Arguing that the goal of terrorism is to disrupt “people’s ordinary lives,” President Barack Obama pushed back at critics who condemned his decision to attend a baseball game during his historic trip to Cuba following attacks in Brussels, Belgium, according to ABC News.
The Obama family, along with Cuban President Raul Castro, attended a Major League Baseball exhibition game Tuesday between the Tampa Bay Rays and the Cuban National Team. It was the first MLB exhibition game to be played in Cuba in nearly 20 years.
Republican presidential candidate and Texas Sen.

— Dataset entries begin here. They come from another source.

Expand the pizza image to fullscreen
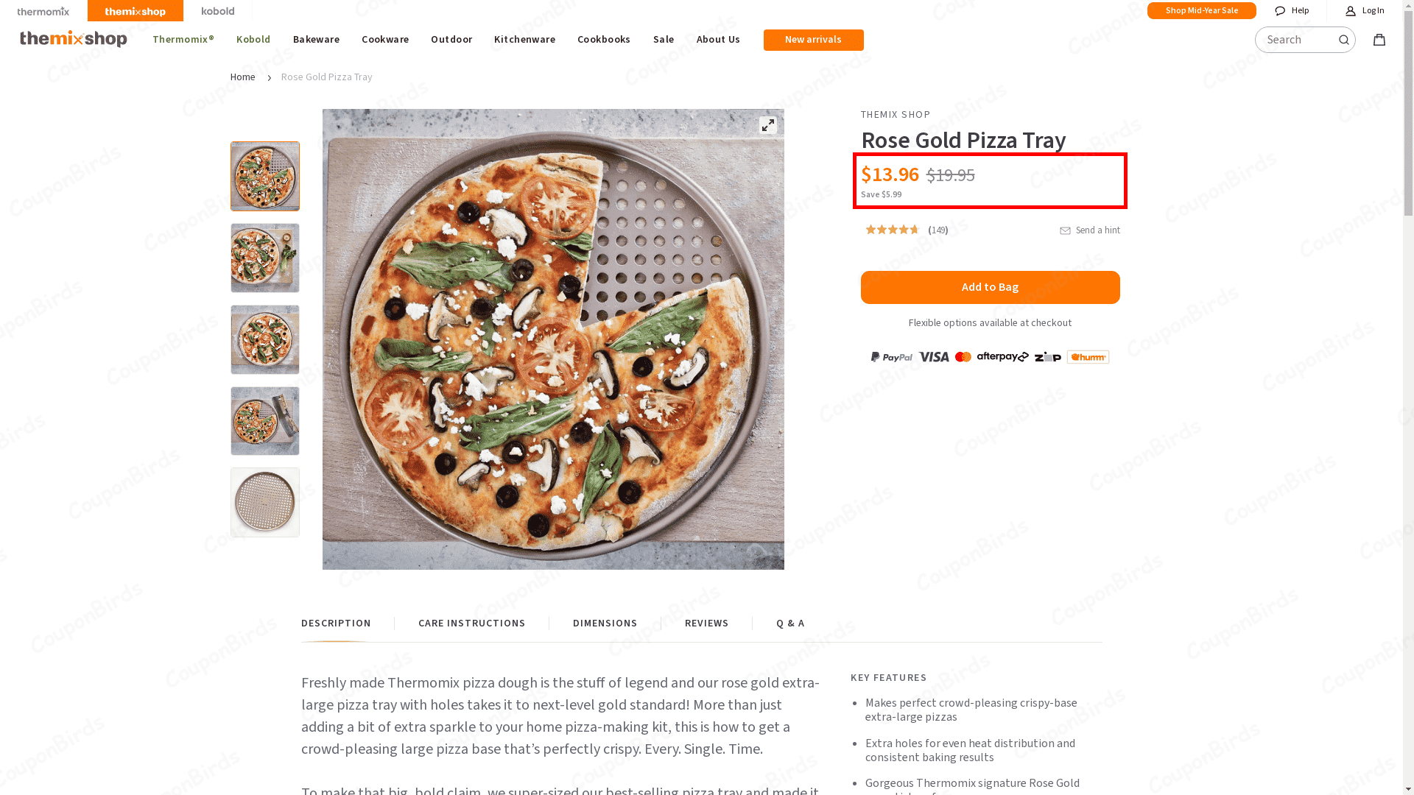The image size is (1414, 795). tap(768, 125)
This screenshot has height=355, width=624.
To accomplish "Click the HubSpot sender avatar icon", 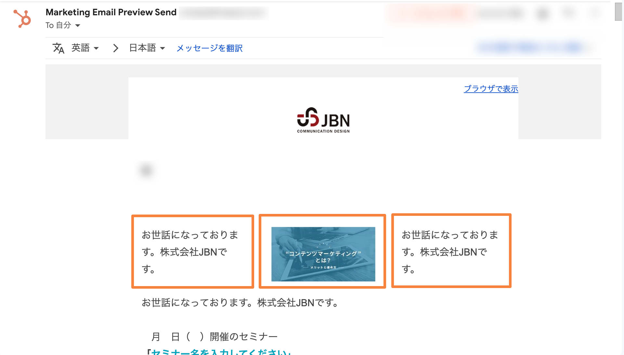I will tap(22, 19).
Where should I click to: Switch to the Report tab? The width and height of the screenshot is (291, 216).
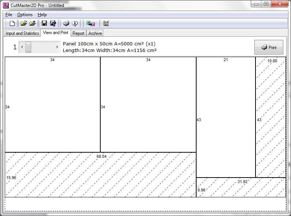[x=78, y=33]
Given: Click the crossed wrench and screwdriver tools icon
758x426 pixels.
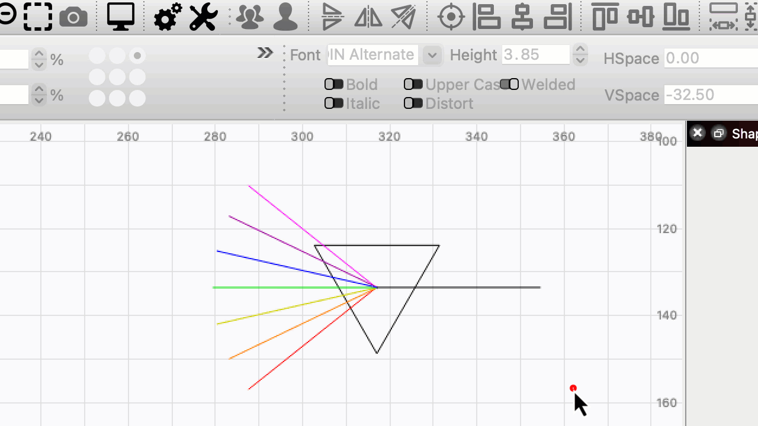Looking at the screenshot, I should tap(203, 17).
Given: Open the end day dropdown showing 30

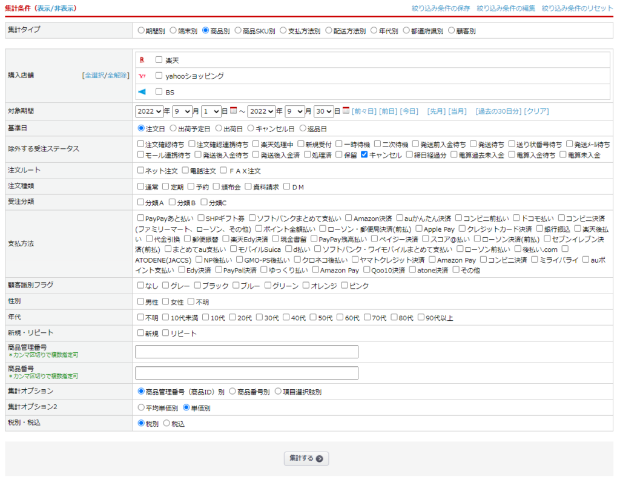Looking at the screenshot, I should point(324,111).
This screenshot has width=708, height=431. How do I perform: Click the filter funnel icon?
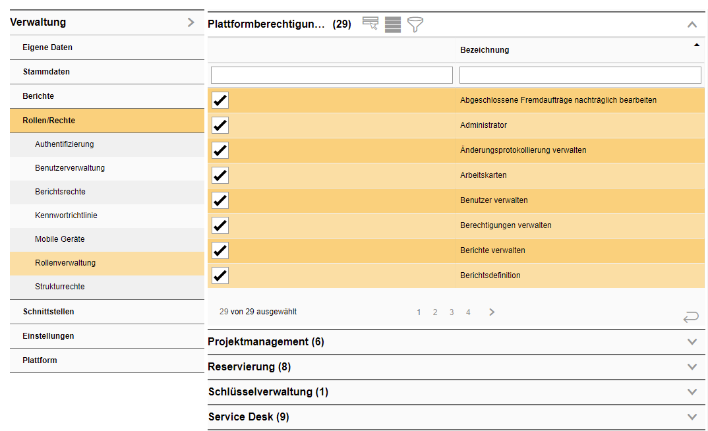[415, 24]
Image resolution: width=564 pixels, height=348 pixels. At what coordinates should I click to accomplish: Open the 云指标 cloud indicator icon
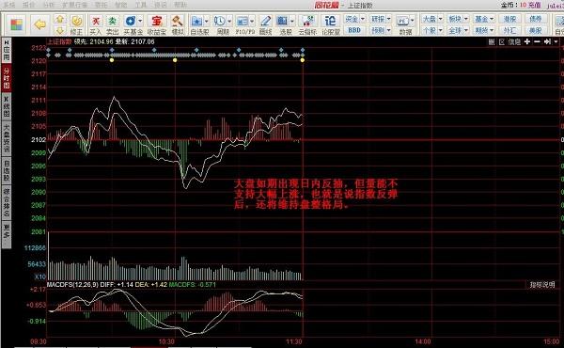pyautogui.click(x=307, y=24)
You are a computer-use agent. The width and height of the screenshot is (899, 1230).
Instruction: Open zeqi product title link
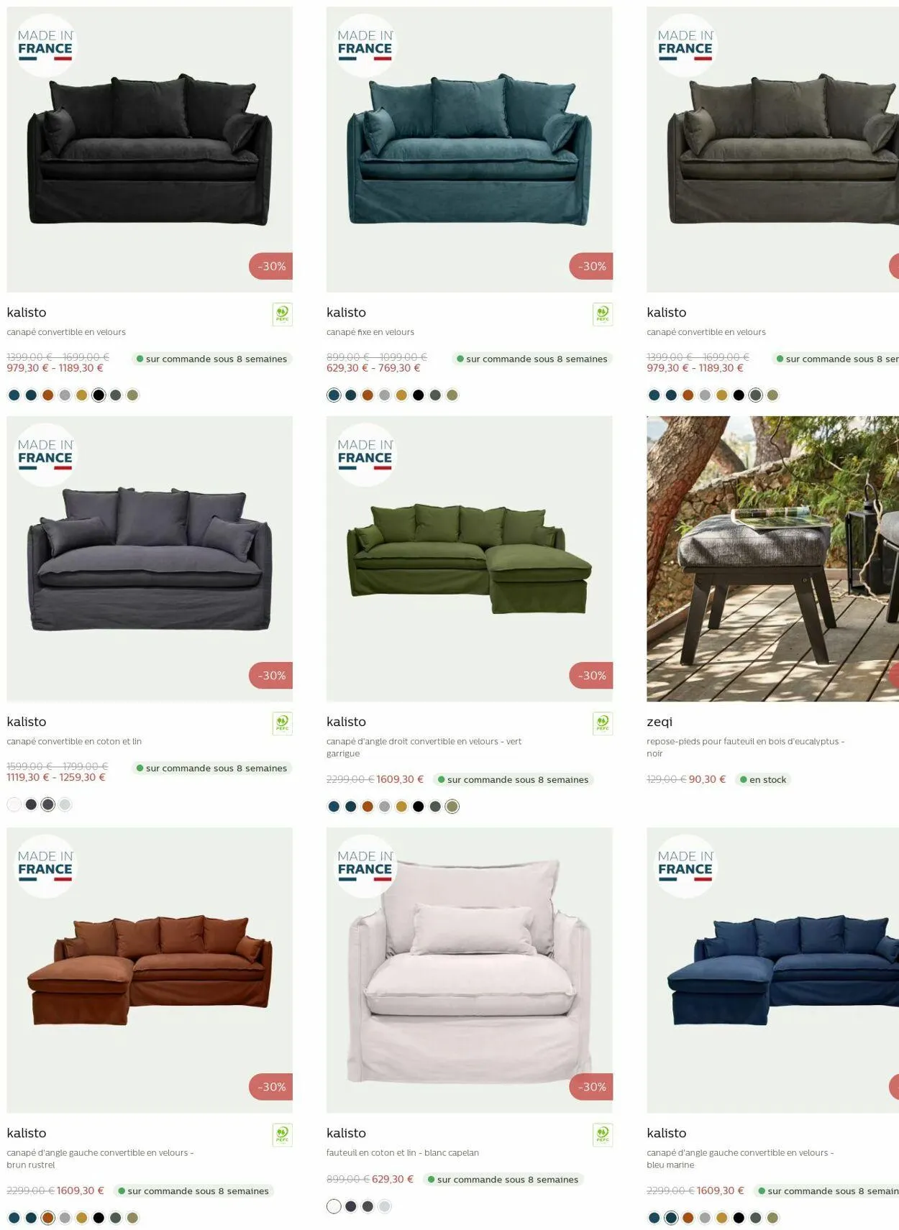pos(660,722)
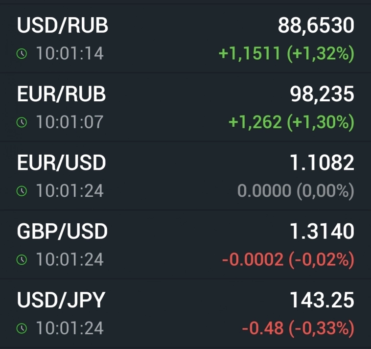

Ted Cruz was the loudest critic, calling on Obama to suspend his trip and return home to the United States or travel to Belgium’s capital, writes the television news outlet:
“The whole premise of terrorism is to try to disrupt people’s ordinary lives,” President Obama said in an interview with ESPN during the game, noting that “it’s always a challenge when you have a terrorist attack anywhere in the world.”
The president added that one of his “proudest moments as president” was when Boston united in the wake of the attack on the city’s marathon, complimenting Red Sox player David Ortiz in particular for declaring that Boston would not be intimidated.
“When Ortiz went out and said probably the only time that America didn’t have a problem with somebody, a person on live TV, was when he talked about Boston, how strong it was and that it was not going to be intimidated,” Obama said.
As for Brussels, ABC News reports:
Three explosions hit the city’s international airport and a subway station in what the Belgian federal prosecutor classified as terror attacks that left dozens dead, with three Americans among the nearly 200 injured.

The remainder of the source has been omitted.